Types of Flow-Through Entities

Flow-through entities are commonly grouped into sole proprietorships, partnerships (limited, general, and limited liability partnerships), and S Corporations, along with income trusts and limited liability companies. A sole proprietor reports all their business income on their personal income tax return. The Internal Revenue Service (IRS) considers this form of company as a flow-through given that the business is not taxed separately.

S corporations have profits flow through to shareholders who report the income on Schedule E of their personal income tax. Although S corporation owners do not pay the Self-Employed Contributions Act (SECA) tax on their profits, they are required to pay themselves "reasonable compensation," which is subject to the regular Social Security tax.

In Canada, a flow-through entity includes an investment corporation, a mortgage investment corporation, a mutual fund corporation, a partnership, or a trust.

Although flow-throughs are considered non-entities for tax purposes, they are still required to file an annual K-1 statement, as regular public companies do.

The Disadvantages of Flow-Through Entities

One important potential downside to a business that elects to operate as a flow-through entity is that the owners will still be taxed on income that they do not directly receive. For instance, if the business does not distribute its profits to owners in the form of dividends, but plows them back into the company, the investors are still required to report their share of the profits, and could owe taxes on them.

Also, while they avoid corporate tax, some pass-through entities' owners may be subject to self-employment tax.

Pass-Through Entity FAQs

Is a Flow-Through Entity the Same as a Pass-Through Entity?

Yes, a flow-through entity is the same as a pass-through entity.

What Is the Advantage of a Pass-Through Entity?

When it comes to the big advantage of a pass-through entity, we have two words for you: tax treatment.

Regular incorporated businesses pay a flat corporate income tax on any profits before they distribute those earnings to stockholders and owners. These shareholders must report their dividends or other distributions on their personal tax returns. So the same dollars effectively get taxed twice.

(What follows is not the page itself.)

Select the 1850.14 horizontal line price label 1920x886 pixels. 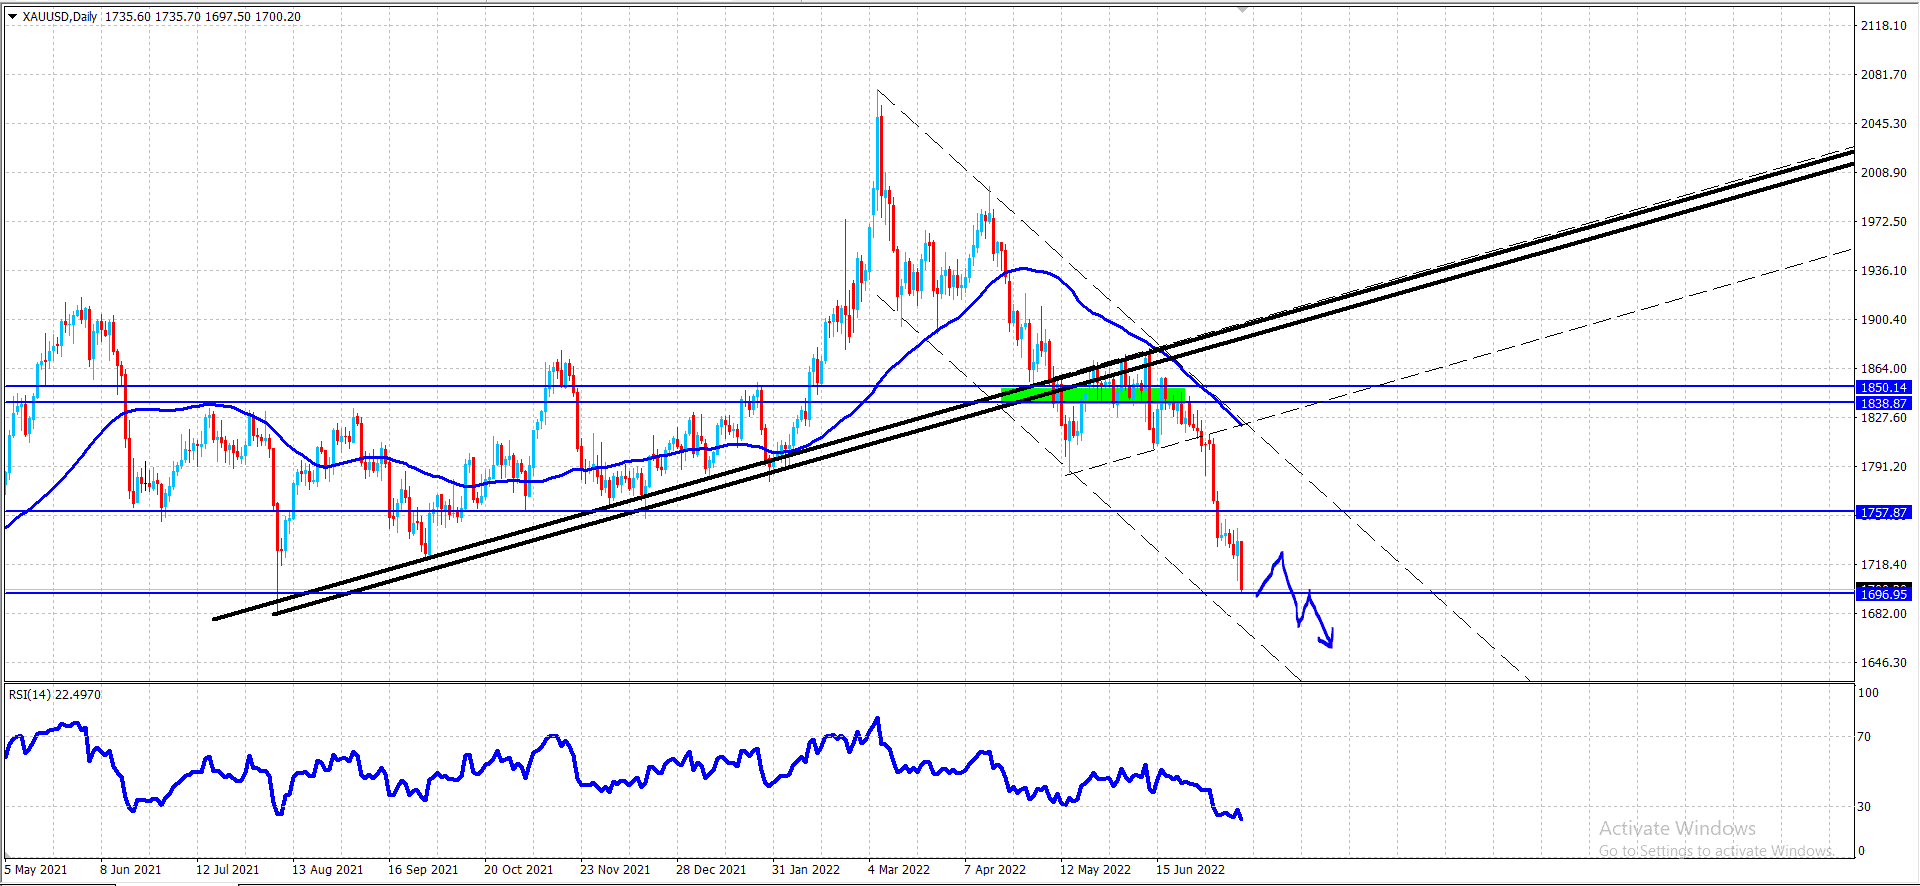coord(1884,387)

A pass-through entity allows profits to avoid this double taxation—specifically, the initial corporate tax round. A pass-through is exempt from business taxes. It passes earnings straight through to stakeholders, who do owe taxes on it. But the money is only taxed once.

A pass-through entity also affords owners and investors an extra deduction on their personal taxes in some cases. If the business suffers a loss, that also gets passed through and can be used to reduce overall taxable income.

What Business Entity Is Not Considered a Pass-Through Entity?

A C Corporation is a common business entity that is not considered a pass-through entity.

Does a Disregarded Entity Pay Taxes?

Yes, a disregarded entity pays taxes. But since by definition it's usually a single-person business or company, it's not treated or taxed separately from its owner by the IRS. It reports its income on the owner's personal tax return.

Disregarded entities pay two types of taxes, similar to sole proprietorships:

  • Self-employment tax (a flat rate)
  • Income tax (variable rate, depending on the individual owner's tax bracket)

Is a Single-Member LLC Automatically a Disregarded Entity?

Yes, a single-member LLC is automatically a disregarded entity. It can request to be taxed differently.

Can a Disregarded Entity Have Employees?

Yes, a disregarded entity can have employees. The "disregarded entity" status is recognized only for the purposes of federal income taxes; it doesn't affect employment—and in fact, a disregarded entity with workers might have to pay employment taxes. 

However, the IRS and courts have ruled that a single-member LLC, one of the most common types of disregarded entities, cannot classify an owner as both an employee and a partner.